Sir Tony Baldry (Oxford) urged the Synod to stick with the clause as drafted: DACs were advisory bodies, and benefited from the ecclesiastical exemption. They shouldn’t become self-perpetuating secret gardens. The Church needed to ensure that DACs remained robustly objective, and open to encouraging newer and younger people as members.
David Kemp (Canterbury) said that in Canterbury diocese there were increasing concerns about the level of parish share. People said that diocesan bureaucracy should be cut, and any extra administration could be bad.
David Lamming (St Edmundsbury & Ipswich) said that the diocesan synod would not be interested in appointing members of the DAC for a third term, and would just rubber stamp it.
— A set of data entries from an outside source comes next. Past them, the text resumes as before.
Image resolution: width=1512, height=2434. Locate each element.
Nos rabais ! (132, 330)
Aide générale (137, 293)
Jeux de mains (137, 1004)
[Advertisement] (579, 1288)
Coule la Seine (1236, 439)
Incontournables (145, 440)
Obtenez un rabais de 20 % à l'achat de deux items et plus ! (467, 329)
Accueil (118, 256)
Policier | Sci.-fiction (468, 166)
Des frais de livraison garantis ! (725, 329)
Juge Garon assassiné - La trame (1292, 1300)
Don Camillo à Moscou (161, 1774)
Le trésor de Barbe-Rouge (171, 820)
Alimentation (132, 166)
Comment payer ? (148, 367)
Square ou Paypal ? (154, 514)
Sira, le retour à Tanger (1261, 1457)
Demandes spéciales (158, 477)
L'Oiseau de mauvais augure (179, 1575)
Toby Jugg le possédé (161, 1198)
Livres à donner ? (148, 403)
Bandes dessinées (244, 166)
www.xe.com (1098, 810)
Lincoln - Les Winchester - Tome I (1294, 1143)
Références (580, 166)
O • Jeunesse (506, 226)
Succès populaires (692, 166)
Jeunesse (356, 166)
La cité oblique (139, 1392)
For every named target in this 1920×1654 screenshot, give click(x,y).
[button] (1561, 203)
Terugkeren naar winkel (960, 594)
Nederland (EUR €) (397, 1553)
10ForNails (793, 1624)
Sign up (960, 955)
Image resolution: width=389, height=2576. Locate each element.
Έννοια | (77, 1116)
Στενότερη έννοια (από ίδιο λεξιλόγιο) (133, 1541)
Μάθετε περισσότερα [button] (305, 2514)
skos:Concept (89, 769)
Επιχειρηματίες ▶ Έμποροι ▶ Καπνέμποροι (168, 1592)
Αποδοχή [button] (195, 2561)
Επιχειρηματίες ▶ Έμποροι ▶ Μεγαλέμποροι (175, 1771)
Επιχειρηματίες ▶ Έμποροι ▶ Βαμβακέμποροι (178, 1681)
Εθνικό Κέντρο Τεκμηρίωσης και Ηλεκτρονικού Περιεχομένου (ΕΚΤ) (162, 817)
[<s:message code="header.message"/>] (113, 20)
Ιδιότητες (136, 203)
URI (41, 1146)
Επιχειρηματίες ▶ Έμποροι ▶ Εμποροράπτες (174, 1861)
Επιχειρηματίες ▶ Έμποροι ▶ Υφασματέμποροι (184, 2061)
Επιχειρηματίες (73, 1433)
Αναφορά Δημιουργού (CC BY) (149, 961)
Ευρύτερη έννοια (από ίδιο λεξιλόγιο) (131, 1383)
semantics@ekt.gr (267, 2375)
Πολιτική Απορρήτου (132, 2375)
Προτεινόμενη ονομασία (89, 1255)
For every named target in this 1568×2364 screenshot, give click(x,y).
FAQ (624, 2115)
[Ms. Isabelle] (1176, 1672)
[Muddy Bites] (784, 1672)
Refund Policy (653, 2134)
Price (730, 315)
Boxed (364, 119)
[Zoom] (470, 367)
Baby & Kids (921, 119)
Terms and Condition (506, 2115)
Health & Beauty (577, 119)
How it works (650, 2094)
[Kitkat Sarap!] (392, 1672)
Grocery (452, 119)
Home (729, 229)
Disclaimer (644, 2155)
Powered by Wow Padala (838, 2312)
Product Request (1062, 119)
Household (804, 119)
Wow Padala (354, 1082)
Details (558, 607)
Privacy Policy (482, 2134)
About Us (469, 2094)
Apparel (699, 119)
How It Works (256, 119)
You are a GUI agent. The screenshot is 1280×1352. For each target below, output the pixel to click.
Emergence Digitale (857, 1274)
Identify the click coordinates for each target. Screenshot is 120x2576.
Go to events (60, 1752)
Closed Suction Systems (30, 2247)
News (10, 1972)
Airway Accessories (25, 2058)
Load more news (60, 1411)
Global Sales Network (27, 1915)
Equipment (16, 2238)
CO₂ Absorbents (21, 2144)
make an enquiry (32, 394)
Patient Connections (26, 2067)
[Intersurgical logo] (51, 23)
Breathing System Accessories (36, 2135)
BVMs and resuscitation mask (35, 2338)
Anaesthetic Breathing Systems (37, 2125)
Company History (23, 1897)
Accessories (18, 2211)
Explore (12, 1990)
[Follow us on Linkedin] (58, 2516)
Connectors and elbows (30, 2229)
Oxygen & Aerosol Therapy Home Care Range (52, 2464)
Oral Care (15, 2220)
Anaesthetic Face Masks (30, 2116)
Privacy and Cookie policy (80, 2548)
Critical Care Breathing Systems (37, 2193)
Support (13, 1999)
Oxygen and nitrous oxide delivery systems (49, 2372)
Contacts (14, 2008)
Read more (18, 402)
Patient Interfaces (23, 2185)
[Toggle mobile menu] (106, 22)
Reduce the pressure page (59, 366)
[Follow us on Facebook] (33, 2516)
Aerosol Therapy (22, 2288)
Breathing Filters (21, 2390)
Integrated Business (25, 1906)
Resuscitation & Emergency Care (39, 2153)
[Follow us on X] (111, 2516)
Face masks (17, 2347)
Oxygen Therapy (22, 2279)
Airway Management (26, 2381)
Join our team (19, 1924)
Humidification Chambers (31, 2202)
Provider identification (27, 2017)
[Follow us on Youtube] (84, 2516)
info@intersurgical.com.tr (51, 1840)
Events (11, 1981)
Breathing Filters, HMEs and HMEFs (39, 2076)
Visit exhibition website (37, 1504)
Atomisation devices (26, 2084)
He wondered whether the right course would be to refuse this particular clause and send it back to the steering committee.
Martin Kingston (Gloucester) argued that the turnover in DACs was extremely important in its effects on the ground.
The Archbishop of York, Dr Sentamu, agreed with Mr Kingston and spoke of Sir Tony’s insight and experience, particularly of working closely with the former Bishop of London Lord Chartres in securing buildings. The Church should be securing succession planning. Fresh blood would be very helpful on DACs.
The Vicar General of Canterbury, Chancellor Timothy Briden, wanted to echo Dr Sentamu and Sir Tony. The clause was well written and balanced. DACs needed to be equipped to deal with future changes. He had been involved concerning the placing of telecommunication equipment in churches, and alternative uses, such as churches as post offices. It was important to have representation on the DAC of people who were at the forefront of these developments.
The clause was not deleted.
AMENDING CANON No. 38, which received final approval last July, was made, promulged, and executed, having received the royal assent. It amends Canons B43 and Canon B44, concerning relations with other Churches and local ecumenical projects.